## Activity
Collect all lines below with the string "search".
*** Begin section ***
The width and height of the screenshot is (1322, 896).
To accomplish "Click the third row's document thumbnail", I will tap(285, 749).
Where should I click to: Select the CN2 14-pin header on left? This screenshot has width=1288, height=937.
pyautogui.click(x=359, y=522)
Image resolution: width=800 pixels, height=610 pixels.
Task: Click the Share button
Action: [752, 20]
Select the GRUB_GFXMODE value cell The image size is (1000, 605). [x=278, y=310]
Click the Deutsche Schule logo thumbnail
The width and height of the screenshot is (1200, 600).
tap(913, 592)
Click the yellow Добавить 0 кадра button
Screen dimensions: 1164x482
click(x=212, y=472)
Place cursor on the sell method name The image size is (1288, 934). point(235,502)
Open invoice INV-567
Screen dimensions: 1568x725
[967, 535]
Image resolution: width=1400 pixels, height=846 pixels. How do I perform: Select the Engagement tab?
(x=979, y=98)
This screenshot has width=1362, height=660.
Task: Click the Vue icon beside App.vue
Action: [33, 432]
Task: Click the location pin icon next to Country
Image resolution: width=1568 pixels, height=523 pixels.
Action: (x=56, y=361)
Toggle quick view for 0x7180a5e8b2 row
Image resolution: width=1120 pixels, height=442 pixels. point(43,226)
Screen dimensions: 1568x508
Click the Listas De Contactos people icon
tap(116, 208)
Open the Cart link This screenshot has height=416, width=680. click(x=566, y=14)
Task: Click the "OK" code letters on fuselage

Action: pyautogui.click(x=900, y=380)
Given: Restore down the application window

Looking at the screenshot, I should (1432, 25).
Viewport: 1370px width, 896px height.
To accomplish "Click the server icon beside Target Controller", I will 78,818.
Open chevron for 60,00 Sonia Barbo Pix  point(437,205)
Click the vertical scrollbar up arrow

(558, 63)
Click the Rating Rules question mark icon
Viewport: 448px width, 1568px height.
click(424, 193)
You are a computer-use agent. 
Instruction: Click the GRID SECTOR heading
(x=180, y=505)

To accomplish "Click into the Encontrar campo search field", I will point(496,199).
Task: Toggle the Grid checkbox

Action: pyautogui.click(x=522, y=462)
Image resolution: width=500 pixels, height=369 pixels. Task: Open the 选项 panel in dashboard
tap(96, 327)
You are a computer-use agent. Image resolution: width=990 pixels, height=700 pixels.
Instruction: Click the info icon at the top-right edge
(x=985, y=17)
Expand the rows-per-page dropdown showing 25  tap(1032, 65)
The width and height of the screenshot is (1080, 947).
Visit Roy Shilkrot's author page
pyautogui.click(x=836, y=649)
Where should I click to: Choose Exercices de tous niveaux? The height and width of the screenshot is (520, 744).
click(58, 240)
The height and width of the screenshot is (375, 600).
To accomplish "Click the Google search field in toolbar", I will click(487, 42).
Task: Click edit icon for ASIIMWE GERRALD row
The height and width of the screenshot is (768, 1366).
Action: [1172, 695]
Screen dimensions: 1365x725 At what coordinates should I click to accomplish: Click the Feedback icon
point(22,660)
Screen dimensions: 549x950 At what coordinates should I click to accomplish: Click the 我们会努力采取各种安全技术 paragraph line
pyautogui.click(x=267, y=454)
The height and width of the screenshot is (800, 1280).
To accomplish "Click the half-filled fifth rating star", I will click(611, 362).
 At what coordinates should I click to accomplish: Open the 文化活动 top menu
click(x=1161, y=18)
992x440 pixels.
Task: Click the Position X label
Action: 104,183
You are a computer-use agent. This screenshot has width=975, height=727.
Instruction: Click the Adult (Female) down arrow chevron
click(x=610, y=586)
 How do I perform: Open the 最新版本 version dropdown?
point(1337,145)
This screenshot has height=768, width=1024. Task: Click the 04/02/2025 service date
*** End section ***
## Exercise result
To accomplish "Click into the Encontrar campo search field", I will point(496,199).
To accomplish "Click the Google search field in toolbar", I will click(487, 42).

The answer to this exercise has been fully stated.